We started off keen to finish the resistivity scans in the grid squares in the villa field that we had been unable to finish yesterday. This we duly did whilst the magnetometry team raced off round the corner to do another part of the field between Myrtle Farm (Ellis and Pam) and the New Buildings Farm driveway. This is of interest because it is on higher ground (so less likely to have been marshy in Roman times), is not far from where we found the Neolithic axe head last year and we also thought we might find traces of a building shown on a copy of a tithe map from the 1830s that Ellis and Pam have shown us previously. So far no copies of the geophys rush results from Carl this evening, so I am still in the dark.
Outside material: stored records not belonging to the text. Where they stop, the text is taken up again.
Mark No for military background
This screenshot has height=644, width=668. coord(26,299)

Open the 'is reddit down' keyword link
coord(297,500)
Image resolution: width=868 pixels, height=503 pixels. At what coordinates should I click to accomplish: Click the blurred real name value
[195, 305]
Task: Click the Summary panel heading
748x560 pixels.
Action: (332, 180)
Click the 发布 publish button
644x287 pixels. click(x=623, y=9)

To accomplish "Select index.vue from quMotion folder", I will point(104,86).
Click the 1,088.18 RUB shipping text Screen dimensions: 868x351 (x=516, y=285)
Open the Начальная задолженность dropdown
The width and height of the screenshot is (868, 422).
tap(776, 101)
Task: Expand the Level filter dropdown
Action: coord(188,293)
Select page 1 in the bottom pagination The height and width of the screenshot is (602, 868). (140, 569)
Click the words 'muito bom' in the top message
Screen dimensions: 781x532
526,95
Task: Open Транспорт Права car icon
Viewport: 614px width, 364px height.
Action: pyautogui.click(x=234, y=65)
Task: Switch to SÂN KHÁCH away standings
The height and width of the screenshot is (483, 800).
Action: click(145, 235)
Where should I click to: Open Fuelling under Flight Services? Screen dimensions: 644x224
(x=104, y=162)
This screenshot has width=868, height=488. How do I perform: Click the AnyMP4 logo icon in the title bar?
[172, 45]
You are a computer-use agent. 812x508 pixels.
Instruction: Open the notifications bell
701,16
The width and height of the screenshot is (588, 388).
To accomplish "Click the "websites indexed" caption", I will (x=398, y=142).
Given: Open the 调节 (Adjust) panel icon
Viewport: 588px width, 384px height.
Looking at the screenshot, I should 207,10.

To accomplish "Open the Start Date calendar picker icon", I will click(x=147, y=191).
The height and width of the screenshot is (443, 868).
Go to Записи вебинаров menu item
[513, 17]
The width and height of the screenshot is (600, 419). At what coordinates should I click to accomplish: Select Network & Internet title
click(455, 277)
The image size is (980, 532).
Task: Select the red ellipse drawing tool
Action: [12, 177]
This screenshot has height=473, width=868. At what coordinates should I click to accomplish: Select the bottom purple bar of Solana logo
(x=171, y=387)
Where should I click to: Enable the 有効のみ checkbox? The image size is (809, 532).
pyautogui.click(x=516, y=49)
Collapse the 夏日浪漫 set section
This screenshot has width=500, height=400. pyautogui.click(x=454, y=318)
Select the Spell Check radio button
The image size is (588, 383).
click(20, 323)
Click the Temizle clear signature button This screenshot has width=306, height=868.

At tea break I put the drone up to look for parch marks at the field end of Finchmead Lane. This is one of the images, looking down vertically from an altitude of 120 metres:
You can see a parch mark from the underground drainpipe that runs due south from the end of Finchmead Lane, but I am bemused by the sheep tracks. Why do they always follow each other along these tracks, and why do they always run close past any post, whether concrete boundary post or power pole? You can also make out all the mole hills and all the very prickly thistles.
Also during tea break I got into an interesting email exchange with David Staveley, whose blog posts at http://geophyswithsnuffler.blogspot.co.uk/ about his ground-penetrating radar and geophysics I always find fascinating. We were sharing theories about the trackways at Stroud we are going to be investigating next weekend.
Here is a drone's eye view of morning tea break, with me on the left doing the flying:
Seen here is the magnetometry machine, which has behaved impeccably unlike its resistivity counterpart:
Fighting their way through all the thistles in the villa field while using the resistivity machine, with new member Jason on the left:
Donna and Lyn doing the magnetometry dance, with Butser lurking under the clouds in the background:
Trying to avoid the mole holes while doing 'res' next to Myrtle Farm:
The welds on the bracket have finally given way and the logging unit is only held onto the resistivity machine (upside down) by the cable ties I scrounged:
Finally, a salutary health and safety lesson today for me. I was wearing an old pair of gardening shoes today because I could not be bothered to go back to the car to get my boots. I managed to put the spike of the resistivity machine through the toe of my shoe, narrowly missing my big toe. I was lucky. Next time I pay attention to my own risk assessment and take the trouble to wear my protective footwear!
On the way home I met Jeremy Mitchell who says he is looking forward to seeing us do test pits in his garden in Finchmead Lane next weekend. It will be good to do some digging after all the geophys this weekend.